Girls and women worldwide affected

"Available data from large-scale representative surveys show that the practice of FGM/C is highly concentrated in a swath of countries from the Atlantic coast to the Horn of Africa, in areas of the Middle East such as Iraq and Yemen and in some countries in Asia like Indonesia," says the Unicef report, titled "Female Genital Mutilation/Cutting: A Global Concern."

 

"However," the report adds, "FGM/C is a human rights issue that affects girls and women worldwide.
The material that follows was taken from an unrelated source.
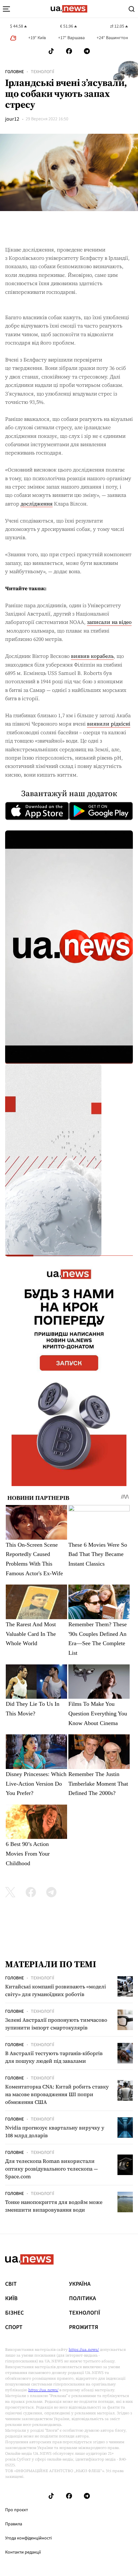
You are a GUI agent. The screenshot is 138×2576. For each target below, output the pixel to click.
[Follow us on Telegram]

Evidence suggests that FGM/C exists in some places in South America such as Colombia, and elsewhere in the world including in India, Malaysia, Oman, Saudi Arabia, and the United Arab Emirates, with large variations in terms of the type performed, circumstances surrounding the practice and size of the affected population groups."

 

In a separate press statement, the executive director of the UN Population Fund (UNFPA), Babatunde Osotimehin, and Unicef executive director Anthony Lake said FGM "is a violent practice, scarring girls for life — endangering their health, depriving them of their rights, and denying them the chance to reach their full potential. "

 

"There simply is no place for FGM in the future we are striving to create — a future where every girl will grow up able to experience her inherent dignity, human rights and equality by 2030," they added.

 

Sustainable Development Goals

The Indonesian Commission for Child Protection (KPAI) has called on the government to do more against FGM, starting by taking a clear stance on the matter.

 

KPAI commissioner Maria Ulfah Anshor previously pointed outthat FGM is a violation of Indonesia's child protection law as well as a number of human rights principles and international conventions that Indonesia has ratified.

 

Maria Ulfah said in September last year that the government should act quickly and decisively by providing “complete, honest and accurate information about opinions on and the effects of female circumcision, so that people can steer clear from this dangerous practice.”

 

Indonesia’s Minister for Women's Empowerment and Child Protection, Yohana Yambise was slated attend a high-level event at the United Nations in New York on Monday to mark International Day of Zero Tolerance for Female Genital Mutilation, which falls on Feb. 6.

 

The eradication of FGM by 2030 is part of the Sustainable Development Goals that world leaders, including the Indonesian government, agreed to last year.

 

The fifth SDG, "Achieve gender equality and empower all women and girls," specifically calls for the end of "all forms of discrimination against all women and girls everywhere" and the elimination of "all harmful practices, such as child, early and forced marriage and female genital mutilations."

 

Din Syamsuddin, chairman of the Indonesian Ulema Council (MUI) and former longtime chairman of Muhammadiyah, is amember of the Sustainable Development Solution Network (SDSN), a UN initiative, representing the Islamic world.

 

Adding to the confusion surrounding the government's stance on the practice in Indonesia, MUI in 2008 issued a controversial fatwa that condoned FGM.

 

The semi-official MUI is Indonesia's top Islamic advisory body.

 

Parents here mostly cite religious reasons for allowing the procedure, even as a growing number of religious leaders in Indonesia and elsewhere contend that there is no basis in Islam for FGM.